The following table shows the price movement of some the major oil and gas players over the past week and during the last 6 months.

Company

Last Week

Last 6 Months

XOM

-4.00%

-4.37%

CVX

+1.93%

+6.48%

COP

+1.81%

+5.45%

OXY

-10.86%

-10.97%

SLB

-3.38%

+9.59%

RIG

-5.32%

-2.31%

VLO

-2.79%

+6.44%

TSO

-4.63%

+6.23%

Over the course of last week, ‘The Energy Select Sector SPDR’ was down by 3.01% on doubts over the OPEC output deal. Consequently, investors witnessed heavy selling in most market heavyweights. The worst performer was domestic oil and gas explorer Occidental Petroleum Corp. (NYSE:OXY) whose stock price fell 10.86%.

But longer-term, over the last 6 months, the sector tracker has gained 7.63%. Oilfield services behemoth Schlumberger Ltd. (NYSE:SLB) was one of the major beneficiaries during this period, experiencing a 9.59% price increase.

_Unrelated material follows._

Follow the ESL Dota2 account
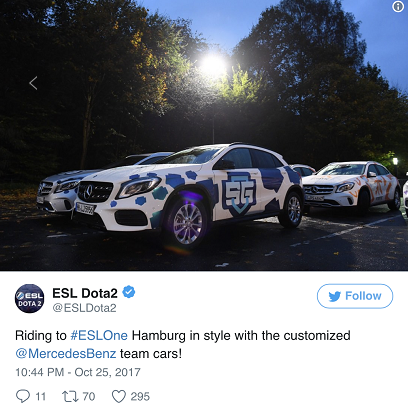 click(x=355, y=296)
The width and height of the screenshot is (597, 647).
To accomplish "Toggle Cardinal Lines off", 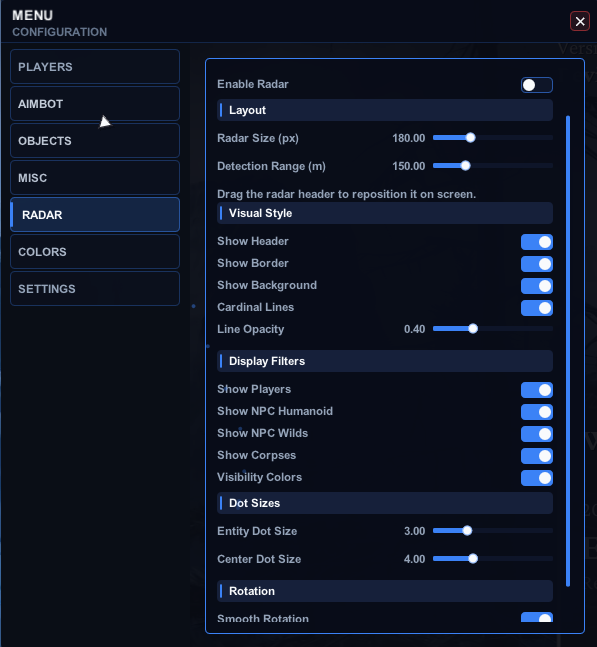I will 536,308.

What’s Next in the Energy World?

With bulk of the Q3 earnings season now behind us, market participants will be again closely tracking the regular weekly releases i.e. the U.S. government data on oil and natural gas. Energy traders will also be focusing on the Baker Hughes data on rig count and the upcoming Presidential election.